Engineering Contradictions & Design Principles
Engineering Contradiction Analysis
1Reliability
If feedback control is performed to enhance air conditioning capacity after detecting temperature increase, then vehicle interior comfort is improved, but time lag occurs between detection and effective air conditioning
Solution Approach 1:
The control device predicts the passenger load factor at the next station in advance and pre-activates the air conditioning compressor before the vehicle arrives at the next station. This preliminary action ensures that air conditioning is already effective when passengers board, eliminating the time lag between temperature detection and cooling activation.
2Reliability
If air conditioning compressor is started in advance based on predicted passenger load factor, then vehicle interior comfort is maintained, but energy consumption increases
Solution Approach 1:
The control device dynamically adjusts the air conditioning output command value based on real-time power consumption data and predicted future power consumption. The system activates or adjusts air conditioning only when predicted power consumption indicates available surplus power, making the energy usage flexible and adaptive rather than fixed or continuous.
Solution Approach 2:
The control device continuously monitors actual power consumption and feeds this information back to adjust the air conditioning output command value. This feedback mechanism ensures that air conditioning operation is continuously optimized based on real power availability, preventing unnecessary energy consumption while maintaining comfort when power is available.

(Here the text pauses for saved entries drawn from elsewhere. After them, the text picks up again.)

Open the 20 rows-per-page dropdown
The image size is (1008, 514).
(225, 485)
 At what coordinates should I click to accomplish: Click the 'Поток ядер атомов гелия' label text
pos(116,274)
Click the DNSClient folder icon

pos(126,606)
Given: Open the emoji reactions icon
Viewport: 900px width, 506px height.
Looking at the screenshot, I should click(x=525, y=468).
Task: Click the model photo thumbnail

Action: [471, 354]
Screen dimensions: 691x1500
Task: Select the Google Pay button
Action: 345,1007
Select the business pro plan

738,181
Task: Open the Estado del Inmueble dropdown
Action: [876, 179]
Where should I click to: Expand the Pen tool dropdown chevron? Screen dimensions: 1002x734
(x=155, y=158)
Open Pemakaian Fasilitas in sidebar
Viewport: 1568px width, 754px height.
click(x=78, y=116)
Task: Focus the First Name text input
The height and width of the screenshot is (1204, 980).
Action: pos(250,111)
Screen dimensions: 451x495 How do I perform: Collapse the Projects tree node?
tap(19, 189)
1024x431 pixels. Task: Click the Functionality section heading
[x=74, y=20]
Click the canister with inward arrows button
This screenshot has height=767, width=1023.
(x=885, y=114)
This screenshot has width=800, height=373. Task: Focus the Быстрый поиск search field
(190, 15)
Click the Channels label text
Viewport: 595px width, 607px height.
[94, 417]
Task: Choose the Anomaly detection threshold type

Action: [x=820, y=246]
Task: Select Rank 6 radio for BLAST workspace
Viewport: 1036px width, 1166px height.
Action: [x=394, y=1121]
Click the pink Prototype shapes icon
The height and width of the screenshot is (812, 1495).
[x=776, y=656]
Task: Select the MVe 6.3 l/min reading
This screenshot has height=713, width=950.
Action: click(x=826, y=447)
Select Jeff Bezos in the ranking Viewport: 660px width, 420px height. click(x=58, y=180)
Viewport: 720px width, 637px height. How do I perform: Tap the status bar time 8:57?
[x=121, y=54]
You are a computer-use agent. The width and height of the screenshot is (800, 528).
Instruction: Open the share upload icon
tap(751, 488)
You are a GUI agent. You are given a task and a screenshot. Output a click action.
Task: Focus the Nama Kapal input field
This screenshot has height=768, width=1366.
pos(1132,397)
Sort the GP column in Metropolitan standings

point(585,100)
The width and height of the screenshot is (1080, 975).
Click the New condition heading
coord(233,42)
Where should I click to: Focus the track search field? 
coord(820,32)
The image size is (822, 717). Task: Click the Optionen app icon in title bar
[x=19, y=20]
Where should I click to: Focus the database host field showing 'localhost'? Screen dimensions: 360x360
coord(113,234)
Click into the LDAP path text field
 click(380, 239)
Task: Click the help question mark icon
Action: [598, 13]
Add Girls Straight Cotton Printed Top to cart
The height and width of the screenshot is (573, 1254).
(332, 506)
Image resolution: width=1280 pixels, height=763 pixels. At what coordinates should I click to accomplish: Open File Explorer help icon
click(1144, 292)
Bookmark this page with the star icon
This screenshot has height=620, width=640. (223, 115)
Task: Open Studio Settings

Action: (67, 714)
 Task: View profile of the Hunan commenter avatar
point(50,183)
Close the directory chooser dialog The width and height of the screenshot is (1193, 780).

3Use of energy by moving object
If air conditioning control prioritizes energy saving and power saving, then energy consumption is reduced, but vehicle interior comfort is compromised
Solution Approach 1:
The system predicts power consumption in advance and pre-activates air conditioning during periods when surplus power is expected to be available. This ensures that comfort is maintained during low-power-consumption periods without compromising energy savings during high-demand periods.
Solution Approach 2:
The control device changes the air conditioning output parameter dynamically based on the balance between predicted power consumption and comfort requirements. When predicted power consumption shows surplus capacity, the system increases cooling output to maintain comfort; when power consumption is high, it reduces output to save energy.
Data Source
AI summary
A vehicle air conditioning control device calculates, through a thermal load calculating unit, a vehicle interior thermal load Q on the basis of, for example, a vehicle interior temperature Tin, a vehicle interior humidity Hin, a vehicle exterior temperature Tout, a passenger load factor θ, and a vehicle-interior-temperature set value Tset. Through an air conditioning output calculating unit, the vehicle air conditioning control device calculates an output command value for an air conditioner on the basis of a vehicle-interior-temperature upper-limit value Tmax, a vehicle-interior-temperature lower-limit value Tmin, the thermal load Q, power-running/regenerative electric power P, and then, corrects the calculated output command value for the air conditioner on the basis of power-running/regenerative electric power Pf at or after a prediction time point and of a passenger load factor θf at or after the prediction time point.